Carmen-Jones-Horne-editFilm Soundtrack, 1954 (RCA/no CD) 4 out of 5 stars (4 / 5) Otto Preminger’s movie version of Carmen Jones was daring on numerous fronts: a Hollywood film of an opera (albeit with spoken dialogue), an all-black cast, and a forward look at sexuality. It was a huge success. For movie purposes, a smaller-scale vocal approach than would be heard in an opera house or on Broadway was deemed necessary. Still, like the film itself, this recording works very well on its own terms. Setting the tone as Carmen is the 20-year-old Marilyn Horne, her first name listed in the credits as “Marilynn.” In voice and style, Horne is closer here to Dorothy Dandridge — the on-screen Carmen, and a pop singer of some merit — than to the later Horne, who was to become one of the greatest mezzo soprano divas of the 20th century with her rich low notes and electrifying Rossini roulades. Most of the remainder of the movie cast was dubbed as well, including two other pop singers, Harry Belafonte (by LeVern Hurcherson) and Diahann Carroll (by Bernice Peterson). As Cindy Lou, OlgaJames sings with warmth and sincerity even if she ducks a high note in her big aria, “My Joe.” Pearl Bailey avoids any such problem by singing “Beat  Out Dat Rhythm on a Drum” down in her own range; aided by no less than Max Roach on drums, she makes it a piece for the ages. Herschel Burke Gilbert’s musical arrangements are superb, and even though Dandridge’s scorching Carmen needs to be seen, this aural record of the movie is a winner. (Technical note: Although the score was recorded in stereo and may be heard that way on home video releases of the film, the soundtrack LP has never been issued in true stereo.)– R.B.

Carmen-Jones-BumbryStudio Cast, 1967 (WRC/DRG) 2 out of 5 stars (2 / 5) Another opera diva, Grace Bumbry, built a sizable part of her career on Bizet’s Carmen and turned to the gypsy’s American sister in the recording studio. The result, if not theatrical, sounds beautiful. Bumbry had one of opera’s most luscious voices, and she could be a compelling dramatic performer as well. As Ms. Jones, her tone is plush, but the fire is there only intermittently. Since this recording is very much a “Diva Gets Down” kind of event, the supporting cast takes a back seat; in the case of Joe, that’s just as well, for George Webb is a milquetoast in voice and manner. Bumbry demolishes him in the last scene without so much as chipping her nail polish. The others fare better, and it’s worth noting that the veteran Elisabeth Welch gets to do “Beat Out Dat Rhythm,” which is again transposed down from the original score. She’s good, but Pearl Bailey still wins the prize. This is an acceptable Carmen Jones in true stereo, but a few minutes of either previous recording will show you what’s missing. — R.B.
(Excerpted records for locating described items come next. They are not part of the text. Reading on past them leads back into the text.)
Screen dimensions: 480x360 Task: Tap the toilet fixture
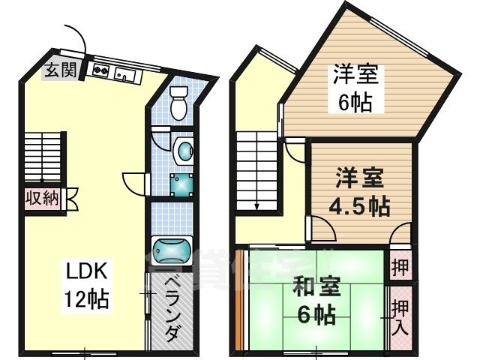pyautogui.click(x=178, y=104)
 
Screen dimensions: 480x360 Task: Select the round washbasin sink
pyautogui.click(x=184, y=150)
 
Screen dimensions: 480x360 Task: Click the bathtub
pyautogui.click(x=172, y=249)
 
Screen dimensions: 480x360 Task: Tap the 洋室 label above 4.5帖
pyautogui.click(x=358, y=178)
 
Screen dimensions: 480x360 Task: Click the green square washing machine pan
pyautogui.click(x=182, y=184)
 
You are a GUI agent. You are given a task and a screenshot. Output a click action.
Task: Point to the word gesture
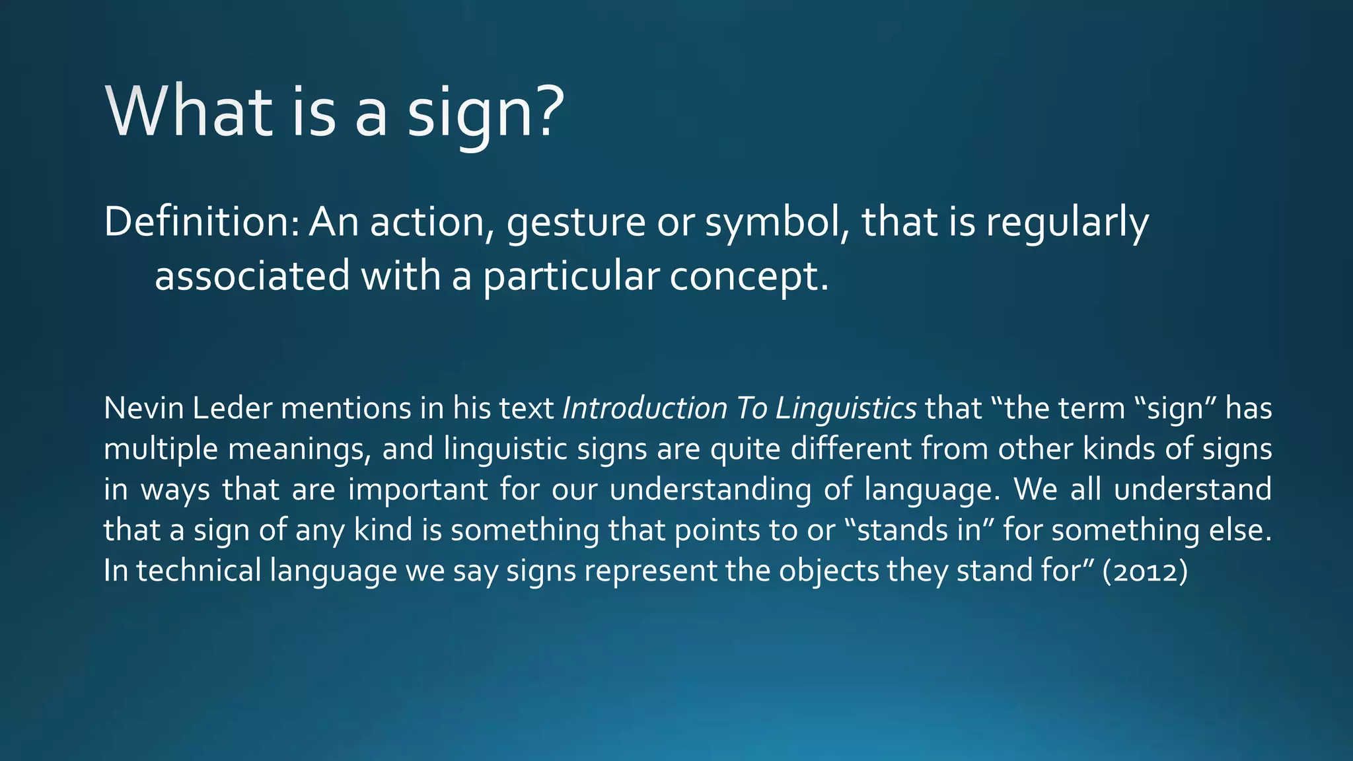pos(575,223)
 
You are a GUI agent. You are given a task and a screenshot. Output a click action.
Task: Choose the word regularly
pos(1067,223)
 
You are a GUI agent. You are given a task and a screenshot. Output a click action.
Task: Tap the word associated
pos(252,275)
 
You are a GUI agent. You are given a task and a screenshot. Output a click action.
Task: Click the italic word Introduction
pos(644,408)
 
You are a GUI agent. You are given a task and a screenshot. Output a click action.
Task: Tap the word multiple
pos(161,450)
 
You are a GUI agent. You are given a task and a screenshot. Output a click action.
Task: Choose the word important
pos(418,490)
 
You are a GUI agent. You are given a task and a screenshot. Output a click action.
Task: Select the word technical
pos(199,571)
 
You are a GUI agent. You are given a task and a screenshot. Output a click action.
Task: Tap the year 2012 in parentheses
pos(1145,571)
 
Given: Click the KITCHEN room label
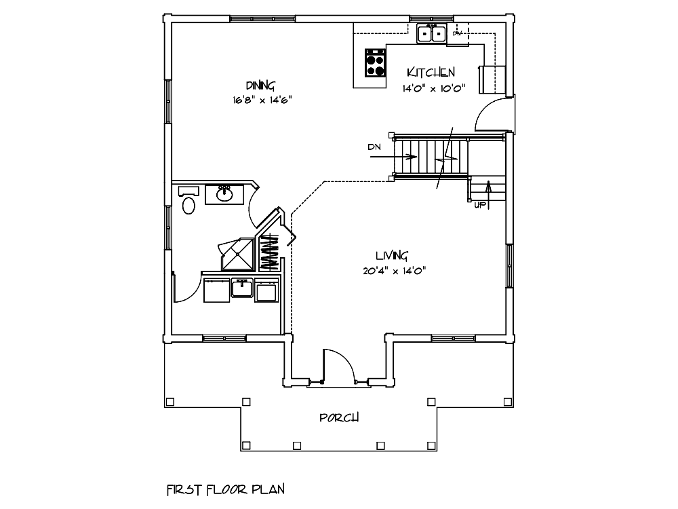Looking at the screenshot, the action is click(431, 72).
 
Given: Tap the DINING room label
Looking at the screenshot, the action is click(260, 85).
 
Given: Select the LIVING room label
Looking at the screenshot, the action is click(391, 255).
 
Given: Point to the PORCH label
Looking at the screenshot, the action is click(339, 417).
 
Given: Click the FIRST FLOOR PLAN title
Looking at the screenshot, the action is click(226, 489).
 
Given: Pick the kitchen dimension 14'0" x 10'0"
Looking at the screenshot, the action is click(434, 89).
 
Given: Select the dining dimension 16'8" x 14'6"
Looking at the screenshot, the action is click(262, 100).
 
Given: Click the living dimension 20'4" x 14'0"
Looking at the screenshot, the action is click(395, 271).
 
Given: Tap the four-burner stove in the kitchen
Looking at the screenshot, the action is click(375, 62).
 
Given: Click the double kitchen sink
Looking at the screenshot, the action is click(431, 33).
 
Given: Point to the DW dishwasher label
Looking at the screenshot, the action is click(457, 33).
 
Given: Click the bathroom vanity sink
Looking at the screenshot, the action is click(224, 194).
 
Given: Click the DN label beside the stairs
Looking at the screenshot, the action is click(374, 147).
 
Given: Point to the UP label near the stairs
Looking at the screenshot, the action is click(480, 205).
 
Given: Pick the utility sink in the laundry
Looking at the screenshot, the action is click(242, 288).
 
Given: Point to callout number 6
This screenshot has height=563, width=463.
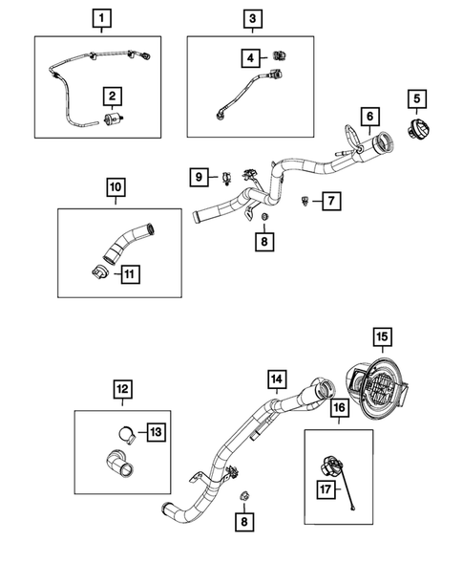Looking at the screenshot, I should [368, 117].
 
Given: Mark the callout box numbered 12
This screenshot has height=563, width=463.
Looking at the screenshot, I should [123, 390].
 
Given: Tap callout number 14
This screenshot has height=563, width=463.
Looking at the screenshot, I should [276, 380].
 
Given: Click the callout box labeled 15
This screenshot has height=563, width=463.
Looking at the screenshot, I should [381, 336].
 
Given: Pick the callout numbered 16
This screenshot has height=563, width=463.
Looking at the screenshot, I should [339, 408].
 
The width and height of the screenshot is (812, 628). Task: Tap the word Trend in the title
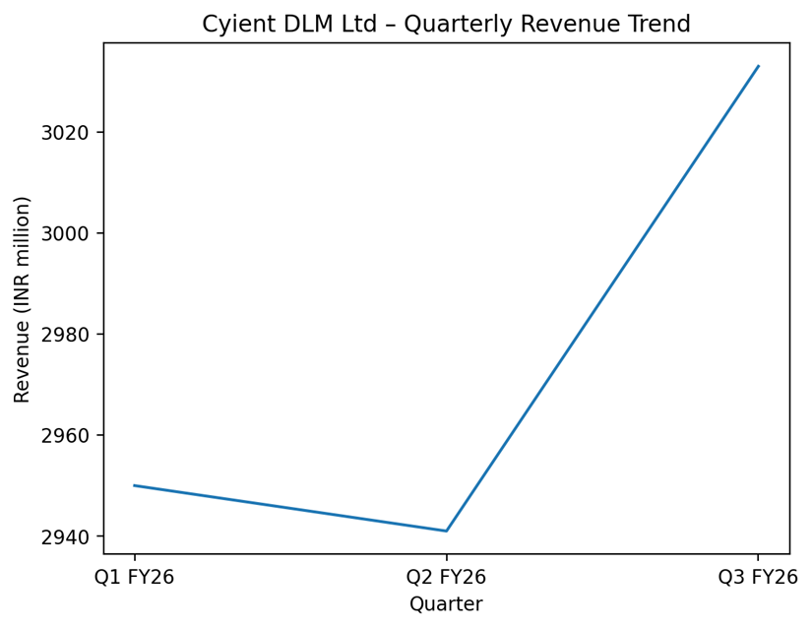click(659, 24)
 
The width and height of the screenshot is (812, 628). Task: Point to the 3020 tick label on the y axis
click(66, 133)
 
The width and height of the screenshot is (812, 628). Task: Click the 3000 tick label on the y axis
click(66, 233)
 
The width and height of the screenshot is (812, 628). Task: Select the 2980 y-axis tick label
click(66, 335)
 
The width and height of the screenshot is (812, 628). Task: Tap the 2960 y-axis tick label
click(66, 436)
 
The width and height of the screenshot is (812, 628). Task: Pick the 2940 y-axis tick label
click(66, 536)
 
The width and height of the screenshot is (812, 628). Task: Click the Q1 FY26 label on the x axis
click(135, 577)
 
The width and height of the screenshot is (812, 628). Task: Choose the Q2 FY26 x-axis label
click(446, 577)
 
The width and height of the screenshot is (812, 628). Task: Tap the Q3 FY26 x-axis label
click(758, 577)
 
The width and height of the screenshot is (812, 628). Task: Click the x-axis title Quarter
click(446, 604)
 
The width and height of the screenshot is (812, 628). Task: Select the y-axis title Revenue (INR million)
click(23, 298)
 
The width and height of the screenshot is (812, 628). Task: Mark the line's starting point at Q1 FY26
click(135, 485)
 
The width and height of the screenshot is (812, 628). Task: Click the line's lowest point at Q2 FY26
click(446, 531)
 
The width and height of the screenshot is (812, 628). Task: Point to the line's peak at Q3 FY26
click(758, 66)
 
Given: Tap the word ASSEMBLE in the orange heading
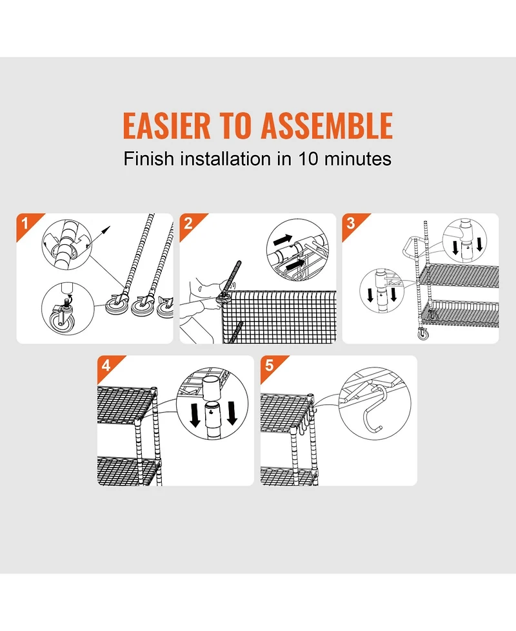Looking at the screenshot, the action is (x=327, y=125).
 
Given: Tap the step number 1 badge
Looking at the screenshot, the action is (x=25, y=223).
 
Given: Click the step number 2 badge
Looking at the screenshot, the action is (x=188, y=223).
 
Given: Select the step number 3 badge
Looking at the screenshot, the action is (x=351, y=223).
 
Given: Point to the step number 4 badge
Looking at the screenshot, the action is (x=106, y=366).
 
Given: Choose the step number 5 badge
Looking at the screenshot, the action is (x=269, y=366).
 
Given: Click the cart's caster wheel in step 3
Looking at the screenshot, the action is (x=423, y=334).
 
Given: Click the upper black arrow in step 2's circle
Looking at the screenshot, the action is (x=283, y=240).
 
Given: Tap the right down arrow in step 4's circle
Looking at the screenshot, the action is (x=232, y=414).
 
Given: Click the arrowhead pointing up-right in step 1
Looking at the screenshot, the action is (x=106, y=229).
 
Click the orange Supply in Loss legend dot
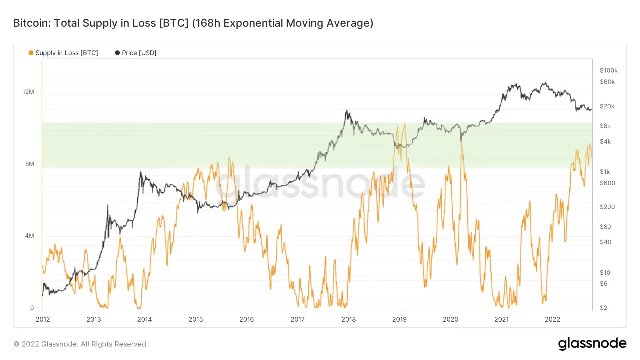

Carmen-Jones-LondonOriginal London Cast, 1991 (EMI) 1 out of 5 stars (1 / 5) It took nearly 50 years for Carmen Jones to cross the Atlantic, and she picked up some baggage for her trip to the Old Vic. The show in its original version was felt to be old-hat, resulting in this glossy production by Simon Callow, with reduced orchestrations and a jazzed-up overture. There were rapturous reviews, numerous awards, and the production had a long run — but, apparently, it was an experience far better suited to live viewing than home listening. At least two factors make this recording unsatisfying: drastically cut-down orchestrations, and back-and-forth switching between the lead singers. Wilhelmenia Fernandez and Damon Evans sing Carmen and Joe in Acts I and IV, while Sharon Benson and Michael Austin do so in Acts II and III. Though all are committed to the task at hand, some fall a bit short. Fernandez has a warm tone but faulty diction. Even more unfortunate, Benson makes “De Cards Don’t Lie” sound nice, light, and even-tempered. (Yes, this is the number in which the cards foretell Carmen’s death!) Evans is a slightly more substantial Joe than the reedy Austin, whose “Dis Flower” is a trial. Karen Parks gets through “My Joe,” and Gregg Baker, another genuine opera singer, is a decent Husky.  — R.B.